Скорый ответ, если это ответ: только что пришла телеграмма. Пришла настолько неожиданно и к тому же открыто, что я даже испугаться не успел. В самом деле, сегодня она мне очень кстати; как ты догадалась? Эта естественность, с какой от тебя приходит необходимое, всегда.
Вторник
Недоразумение, нет, хуже чем просто недоразумение, гораздо хуже, Милена, если, конечно, ты и поверхность понимаешь правильно, но что значит здесь понимать или не понимать. Это недоразумение повторяется снова и снова, оно еще в Меране случалось, раз, не то два. Я ведь не просил у тебя совета, как, скажем, просил бы совета у человека за письменным столом напротив. Я говорил сам с собой, просил совета у себя, в хорошем сне, а ты меня будишь.
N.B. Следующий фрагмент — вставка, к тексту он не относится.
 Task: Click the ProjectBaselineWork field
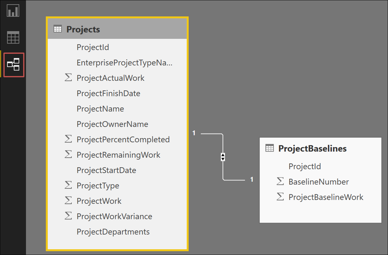[x=326, y=197]
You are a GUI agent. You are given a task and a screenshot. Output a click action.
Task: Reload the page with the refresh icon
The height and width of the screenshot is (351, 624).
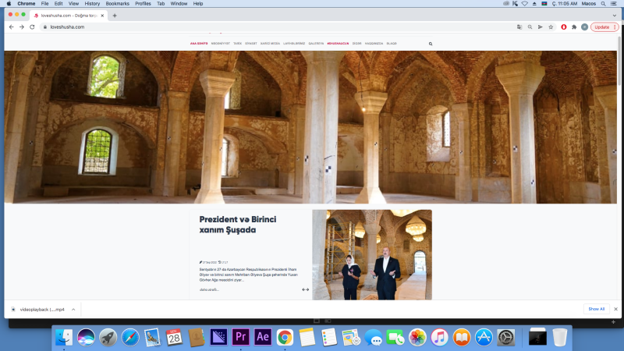(32, 27)
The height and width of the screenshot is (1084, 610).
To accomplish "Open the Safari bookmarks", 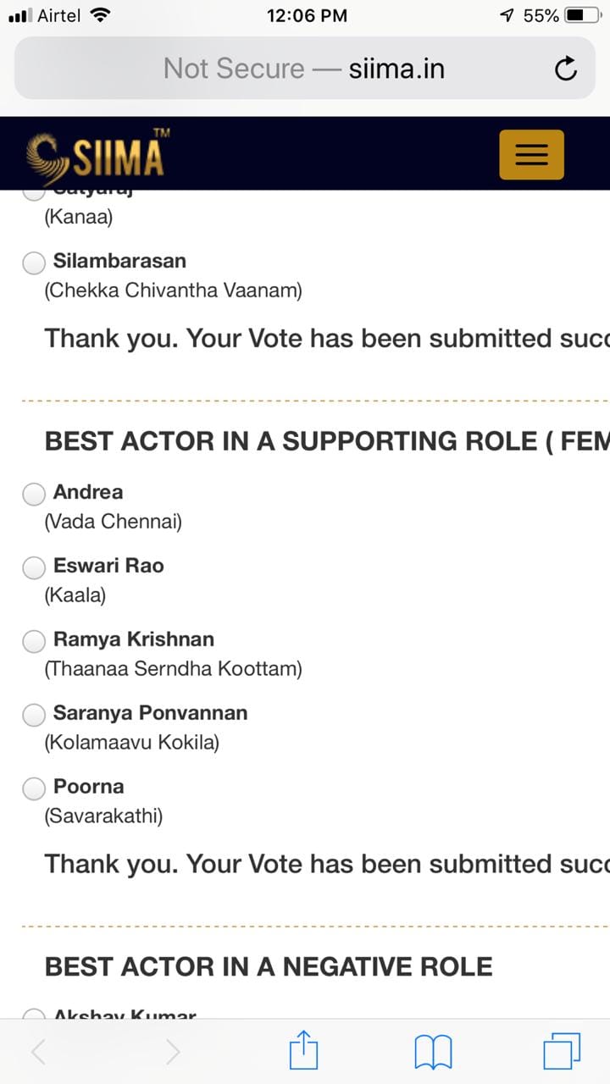I will [x=433, y=1053].
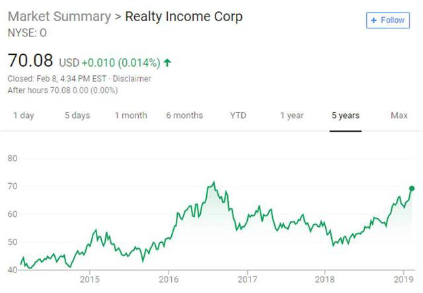The width and height of the screenshot is (423, 293).
Task: Show the YTD chart range
Action: (238, 116)
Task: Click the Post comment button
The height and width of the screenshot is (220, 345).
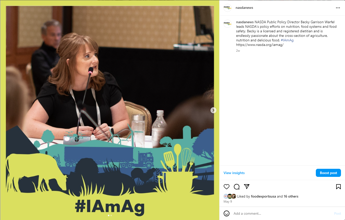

Не знаю, правильно ли ты поняла мое замечание насчет статьи о большевизме. То, что автор там критикует, для меня высочайшая из похвал, возможных на земле.
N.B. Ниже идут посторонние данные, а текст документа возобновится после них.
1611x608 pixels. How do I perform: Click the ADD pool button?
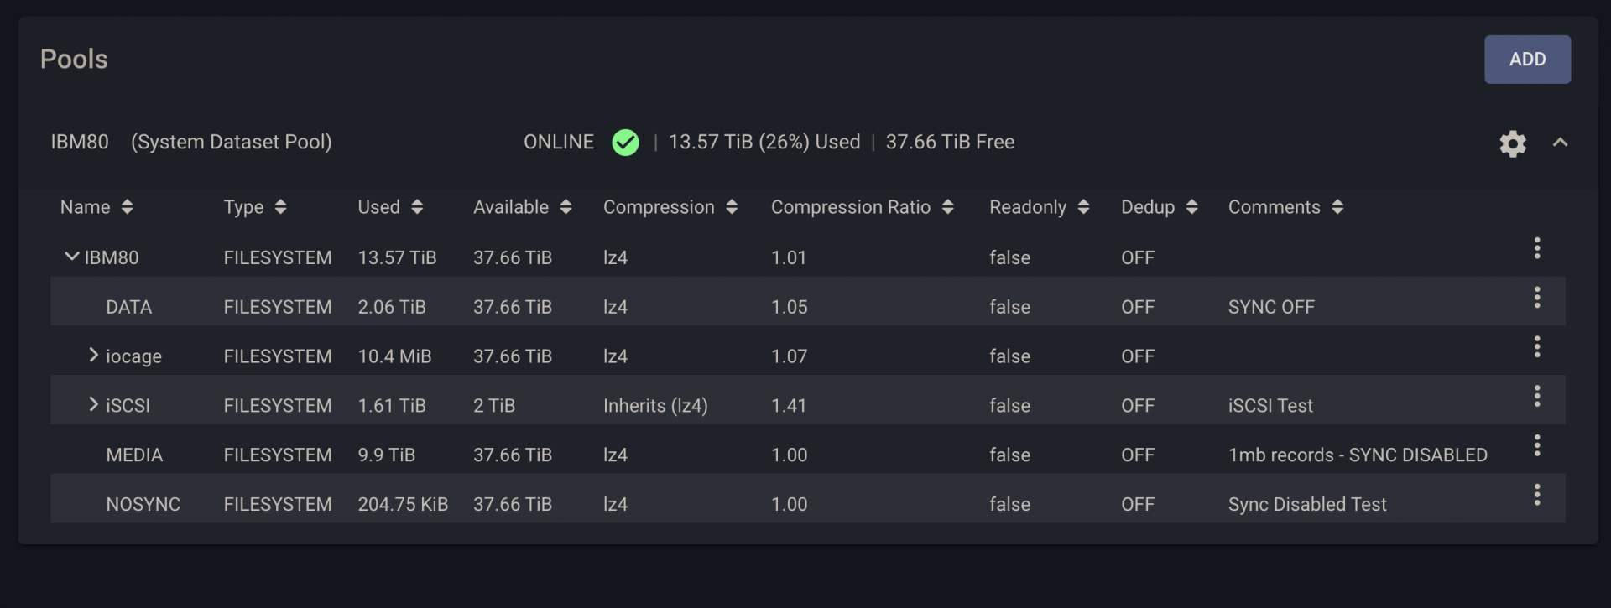(x=1527, y=60)

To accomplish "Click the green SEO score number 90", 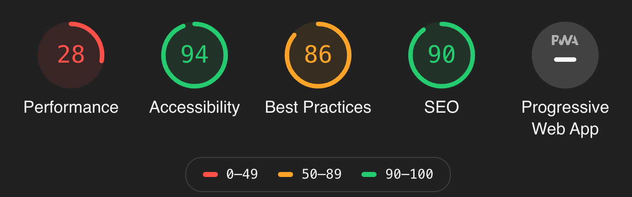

Если бы мне вчера вечером (когда я в 8 часов заглянул с улицы в парадный зал Еврейской ратуши, где разместилось куда больше сотни евреев-эмигрантов из России – они дожидаются здесь американской визы, – зал набит битком, как на массовом митинге, а позже, в половине первого ночи, я видел, как они все там спят, один подле другого, они даже в креслах спали, там и тут кто-то покашливал, или переворачивался на другой бок, или осторожно пробирался между рядами, электрический свет горит всю ночь), если бы мне позволили быть, кем я хочу, то я бы хотел быть маленьким еврейским мальчонкой с Востока, где-нибудь в уголке, совершенно беззаботным, отец рассуждает с мужчинами посреди зала, мать, тепло укутанная, копается в дорожном скарбе, сестра болтает с девчонками, временами запуская пальцы в свои красивые волосы, – а через неделю-другую наконец-то Америка. Правда, это не так просто, уже есть случаи дизентерии, люди стоят в переулке и кричат в окна бранные слова, даже среди самих евреев вспыхивают ссоры, двое даже с ножами друг на друга шли. Но когда ты маленький, мигом все замечаешь и оцениваешь – что с тобой тогда может случиться? А такие мальчуганы там шныряли во множестве, перелезали через матрацы, ползали под стульями и поджидали, когда им дадут хлеба, который кто-нибудь – ведь это один народ – чем-нибудь – ведь все съедобно – намажет.
130
Оскар Баум (1883–1940) – австрийский писатель, один из близких друзей Кафки.